» Document excerpt
====

Lot 222
  • 222

Gerald Wilde, 1905-1986

Estimate
2,000 - 3,000 GBP
Log in to view results
bidding is closed

Description

  • Gerald Wilde
  • composition 1948
  • signed and dated 48
  • gouache
  • 57x68.5cm.; 22½x27in.

Provenance

Alfred Hecht, and thence by bequest to the present owner's family

Exhibited

London, The October Gallery, Gerald Wilde, Spring 1988

Catalogue Note

Gerald Wilde attended Chelsea School of Art from 1926-31 and subsequently studied under Percy Hague Jowett and H. S. Williamson from 1932-34.  He was greatly influenced by the aesthetic theories expoused by Clive Bell in his book Art, and was
Inspired by the abstract surrealism of Picasso, Miró and Klee.  Wilde lost much of his work to the devastating Blitz of 1941 whilst he was serving with the Pioneer Corps. Despite the destructive nature of war, the experience was also a source of great inspiration for him.

====

According to the auction listing, which art school did Gerald Wilde attend from 1926 to 1931? These entries come from a different source than the auction listing.

(Collected data)

====

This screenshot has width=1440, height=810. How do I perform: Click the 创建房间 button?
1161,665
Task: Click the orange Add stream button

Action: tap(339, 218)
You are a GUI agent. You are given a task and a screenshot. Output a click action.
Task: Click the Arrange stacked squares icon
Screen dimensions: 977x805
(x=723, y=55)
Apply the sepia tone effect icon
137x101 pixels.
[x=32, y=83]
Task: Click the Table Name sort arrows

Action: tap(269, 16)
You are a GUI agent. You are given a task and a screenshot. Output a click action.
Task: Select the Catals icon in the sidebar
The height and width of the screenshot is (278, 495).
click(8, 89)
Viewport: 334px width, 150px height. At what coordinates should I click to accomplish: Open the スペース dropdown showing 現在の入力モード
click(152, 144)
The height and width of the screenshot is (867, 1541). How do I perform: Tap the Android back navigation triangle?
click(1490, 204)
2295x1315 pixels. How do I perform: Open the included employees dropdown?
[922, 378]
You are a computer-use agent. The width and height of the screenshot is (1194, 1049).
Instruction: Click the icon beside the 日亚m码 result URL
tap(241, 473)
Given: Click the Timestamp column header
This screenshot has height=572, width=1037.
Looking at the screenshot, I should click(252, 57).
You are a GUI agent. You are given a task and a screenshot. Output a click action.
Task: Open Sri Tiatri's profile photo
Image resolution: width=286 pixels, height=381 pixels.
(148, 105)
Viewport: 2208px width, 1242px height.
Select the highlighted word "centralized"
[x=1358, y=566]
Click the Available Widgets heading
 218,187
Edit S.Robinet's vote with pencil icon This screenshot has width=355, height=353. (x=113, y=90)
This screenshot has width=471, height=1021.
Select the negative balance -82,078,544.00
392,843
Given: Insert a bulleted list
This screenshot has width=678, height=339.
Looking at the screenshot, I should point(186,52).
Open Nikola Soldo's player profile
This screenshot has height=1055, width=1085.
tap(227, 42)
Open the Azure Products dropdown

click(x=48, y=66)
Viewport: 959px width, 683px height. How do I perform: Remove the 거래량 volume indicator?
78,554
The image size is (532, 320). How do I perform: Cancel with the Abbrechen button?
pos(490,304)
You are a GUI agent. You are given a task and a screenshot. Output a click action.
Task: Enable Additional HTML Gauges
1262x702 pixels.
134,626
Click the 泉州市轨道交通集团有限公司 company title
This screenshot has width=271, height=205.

====

» Written solution
Chelsea School of Art.